If you’re stuck at home during the too-slow waning of this pandemic, it can be a worthwhile project to look over stories, essays or poems you wrote years ago, and consider re-submitting them if publications once rejected them, or submitting them for the first time if they’ve been languishing in your “drafts” file.
You may assume years-old stories are outdated, but a good story is a good story. Like evergreen trees, their foliage stays fresh and green.
I’m an essay writer now, but decades ago I also wrote poetry. After submitting one poem (about a loon) that was rejected, I gave up. Since then I’ve developed a thick skin in the face of rejections, but back then I concluded that I wasn’t a poet, and I turned to other genres. Then three years ago, my writing buddy who’d read my old poems suggested that since Cape Ann is a bird-watching Mecca, Enduring Gloucester might consider “To An Unseen Loon” a good fit. I did submit it; it was accepted.
Essays in particular can be evergreens. So if you have an “old” place- or season-specific story sitting in your files, add a connection with what’s going on today, and send it out again.
In 2018, a fellow writer described a dramatic incident that took place back in 2002. Urged by her writing buddy (me) who thought her story both compelling and heartening, she submitted it and it was accepted.
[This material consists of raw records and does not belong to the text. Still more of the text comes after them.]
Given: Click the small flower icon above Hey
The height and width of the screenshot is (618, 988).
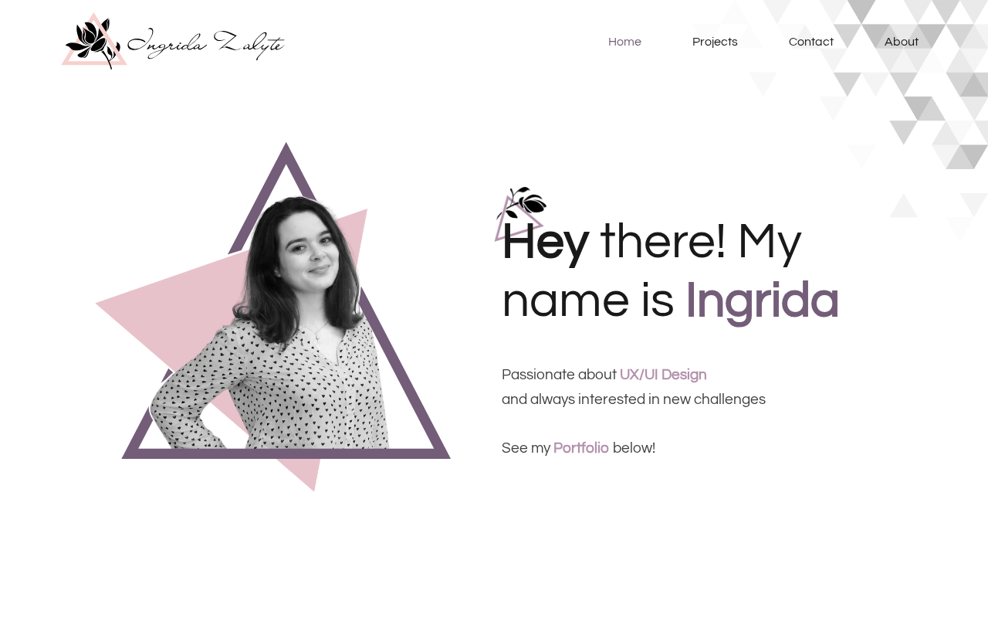Looking at the screenshot, I should coord(522,207).
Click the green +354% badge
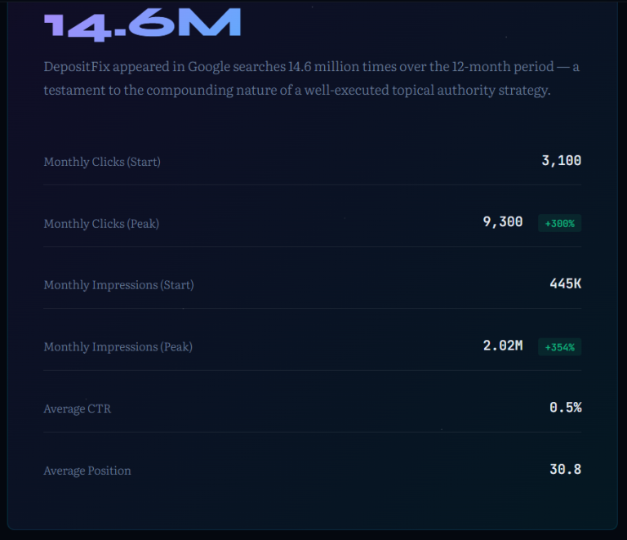The height and width of the screenshot is (540, 627). (x=559, y=347)
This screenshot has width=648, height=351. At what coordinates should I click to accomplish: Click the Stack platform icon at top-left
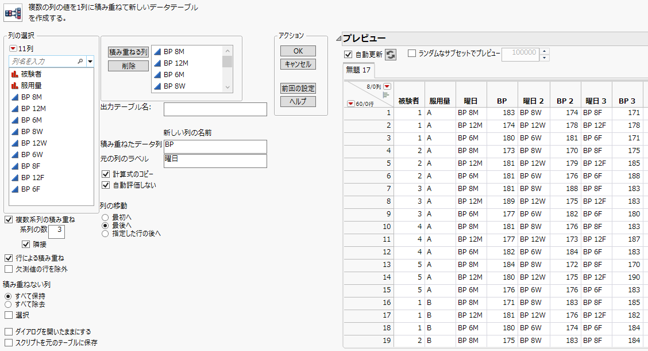pos(13,13)
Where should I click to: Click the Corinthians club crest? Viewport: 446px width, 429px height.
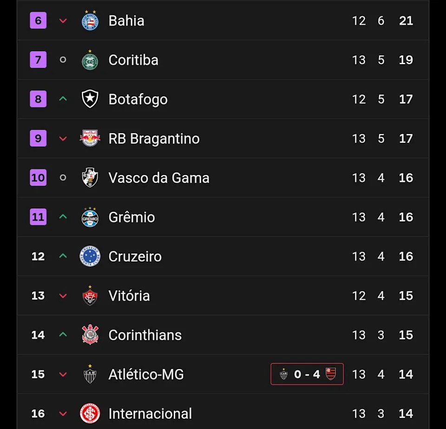[90, 335]
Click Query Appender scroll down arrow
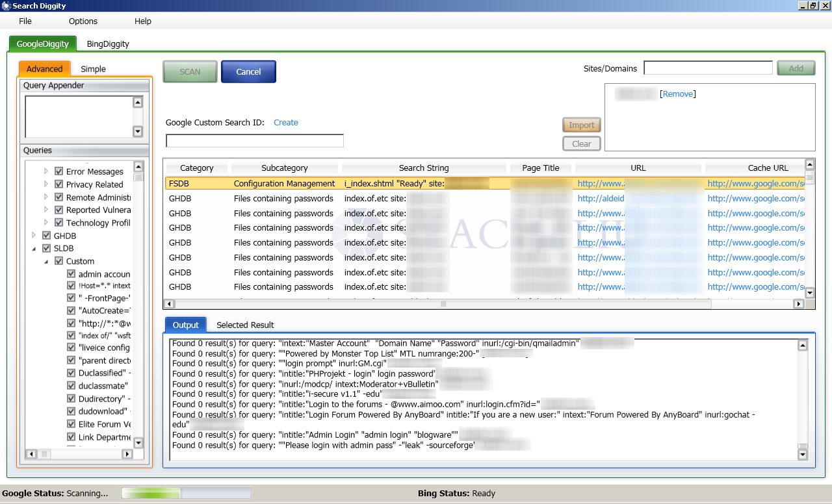832x504 pixels. [x=137, y=132]
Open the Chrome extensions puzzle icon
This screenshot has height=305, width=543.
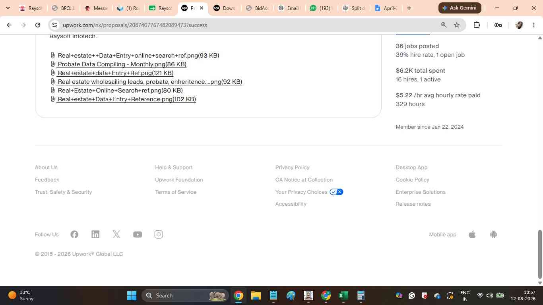[477, 25]
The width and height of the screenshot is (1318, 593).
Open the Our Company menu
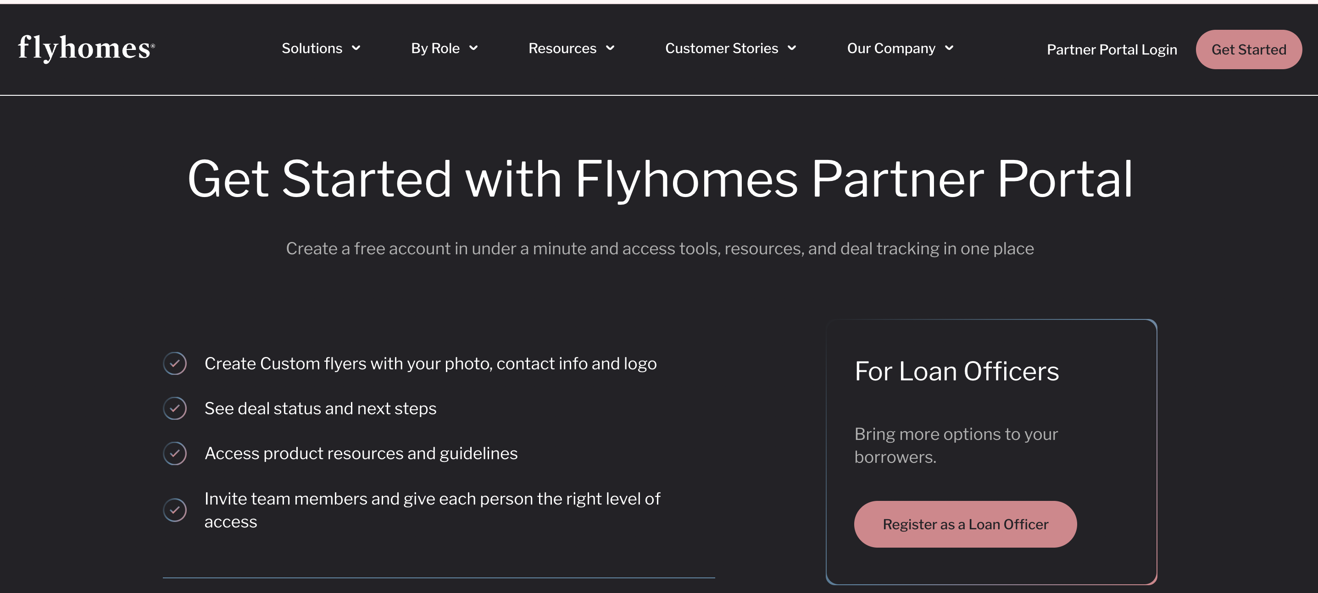click(x=891, y=48)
The editor suggested that she add a reflection, “without interrupting the flow of your story,” about why she was sharing this near-20-year-old experience now. It proved to be an evergreen AND relevant to the challenges we face today.
The moral is: a good story needn’t grow old if conveyed with a perspective that resonates with what’s happening today. So take another look at your “old” poems, stories, or personal essays — finished or not — and give them a new life.